SUPPLIED DATA →
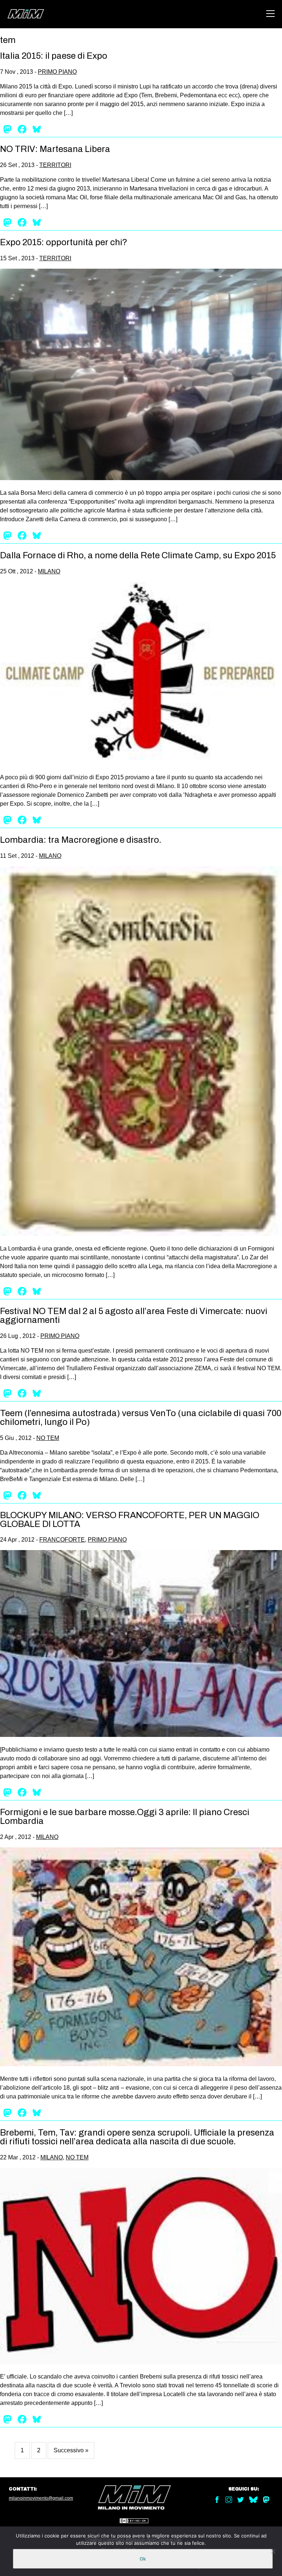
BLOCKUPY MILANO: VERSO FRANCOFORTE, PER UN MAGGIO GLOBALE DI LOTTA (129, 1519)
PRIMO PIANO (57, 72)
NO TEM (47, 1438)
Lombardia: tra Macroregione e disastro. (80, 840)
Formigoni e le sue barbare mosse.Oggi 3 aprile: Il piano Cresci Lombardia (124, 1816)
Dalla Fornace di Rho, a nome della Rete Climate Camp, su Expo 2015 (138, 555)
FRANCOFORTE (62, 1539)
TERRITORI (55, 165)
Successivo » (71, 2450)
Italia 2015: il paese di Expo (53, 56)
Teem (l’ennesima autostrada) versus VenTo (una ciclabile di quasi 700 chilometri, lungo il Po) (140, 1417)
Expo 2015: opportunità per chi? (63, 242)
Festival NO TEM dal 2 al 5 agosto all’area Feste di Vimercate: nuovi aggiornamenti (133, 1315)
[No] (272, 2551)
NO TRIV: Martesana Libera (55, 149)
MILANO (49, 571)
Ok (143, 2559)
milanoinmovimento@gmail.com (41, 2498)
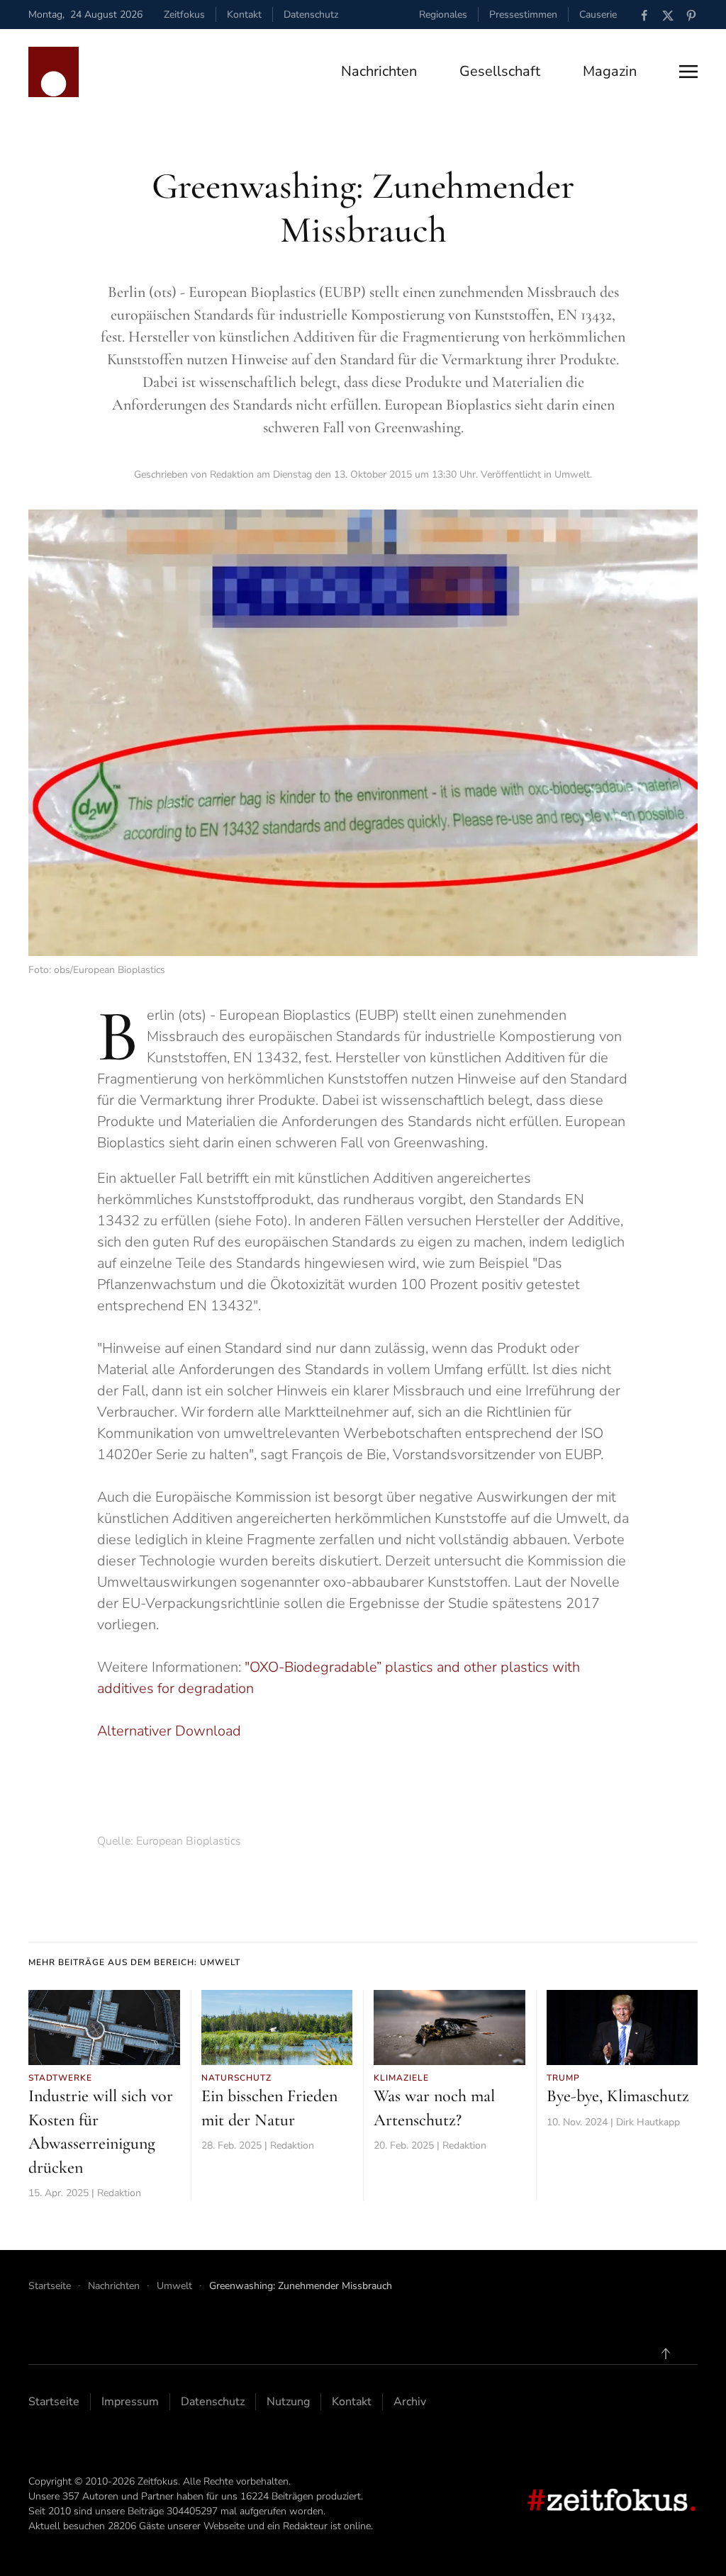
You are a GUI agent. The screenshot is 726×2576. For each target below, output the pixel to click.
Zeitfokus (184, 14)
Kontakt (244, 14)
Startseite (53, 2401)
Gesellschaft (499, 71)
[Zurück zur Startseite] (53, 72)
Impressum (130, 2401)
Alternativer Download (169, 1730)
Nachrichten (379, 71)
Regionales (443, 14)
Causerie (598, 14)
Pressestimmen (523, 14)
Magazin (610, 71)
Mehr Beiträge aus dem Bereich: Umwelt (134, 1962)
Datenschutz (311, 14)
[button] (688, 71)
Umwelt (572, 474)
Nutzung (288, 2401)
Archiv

TASK → Output an exact copy of the lines from the one holding "Alternativer Download (169, 1730)" to the last line of the data, inclusive, and nothing beyond that range.

SOLUTION FOR THIS EXERCISE →
Alternativer Download (169, 1730)
Nachrichten (379, 71)
Regionales (443, 14)
Causerie (598, 14)
Pressestimmen (523, 14)
Magazin (610, 71)
Mehr Beiträge aus dem Bereich: Umwelt (134, 1962)
Datenschutz (311, 14)
[button] (688, 71)
Umwelt (572, 474)
Nutzung (288, 2401)
Archiv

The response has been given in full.